REQUIRED ACTION: Pull out each line of the records holding the string "agent".

Stored items:
────────

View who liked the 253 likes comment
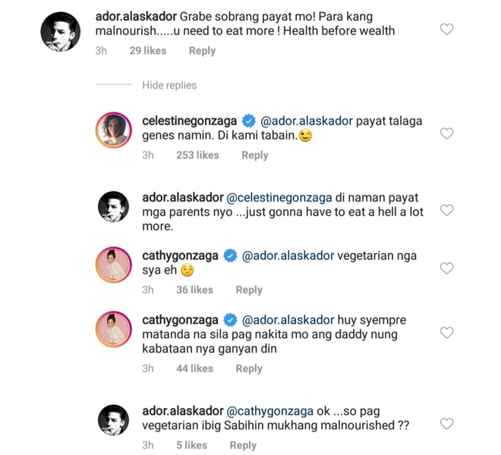Image resolution: width=501 pixels, height=455 pixels. 197,155
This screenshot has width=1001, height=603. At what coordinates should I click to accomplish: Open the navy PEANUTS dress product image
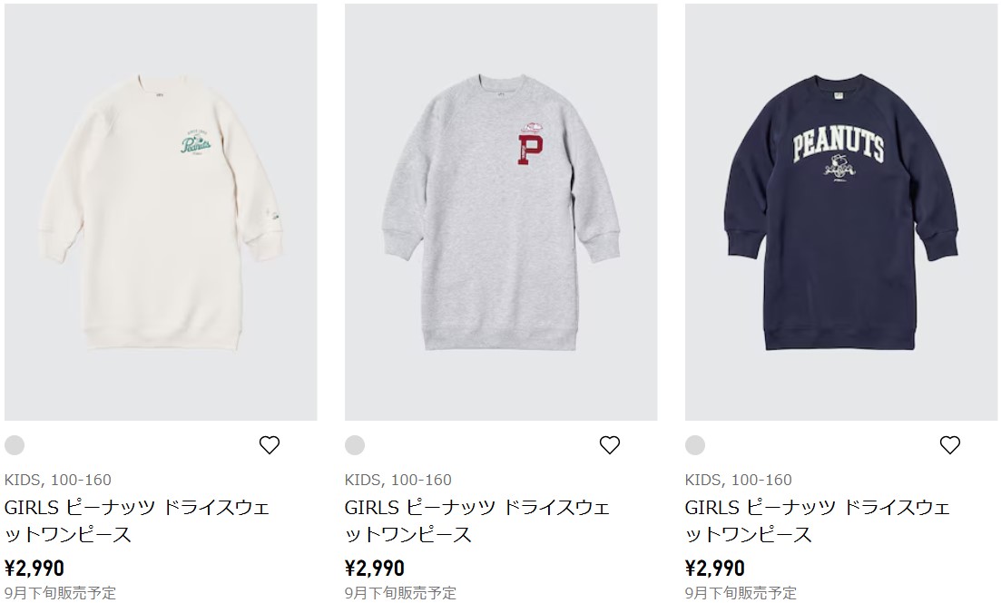[841, 212]
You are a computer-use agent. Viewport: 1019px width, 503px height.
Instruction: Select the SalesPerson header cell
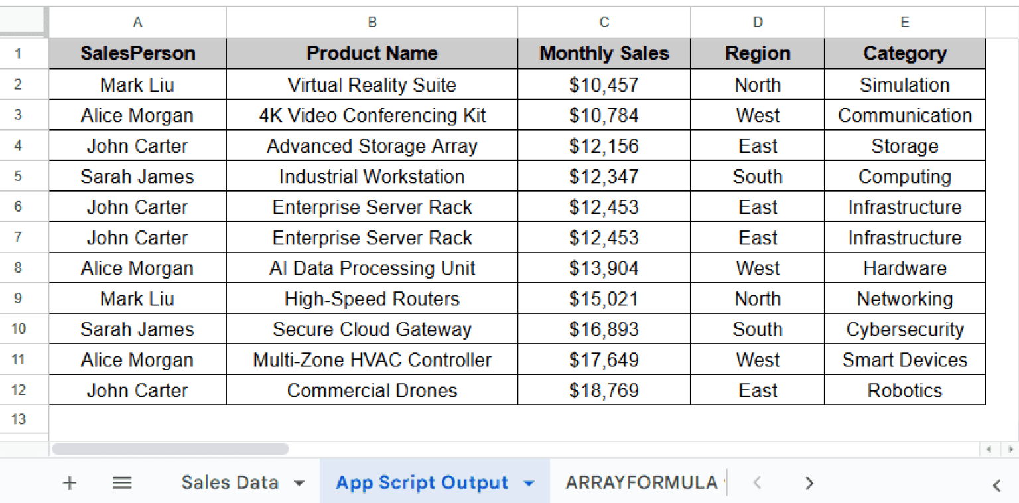pyautogui.click(x=137, y=53)
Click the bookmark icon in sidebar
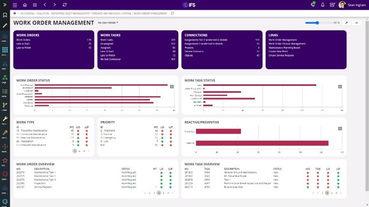Image resolution: width=369 pixels, height=207 pixels. [5, 15]
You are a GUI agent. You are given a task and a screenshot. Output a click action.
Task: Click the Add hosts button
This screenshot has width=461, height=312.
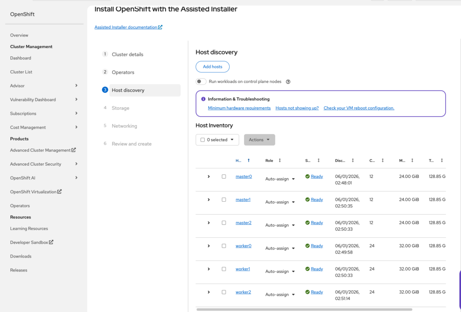[x=212, y=67]
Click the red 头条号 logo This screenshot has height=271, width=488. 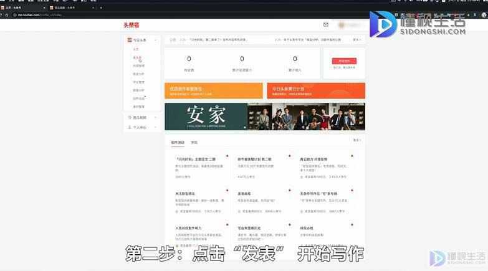(132, 25)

────────

SOLUTION:
You are a computer-use agent. Viewport: 1019px width, 503px height.
You are a GUI agent. You are given a task and a screenshot. Output a click action.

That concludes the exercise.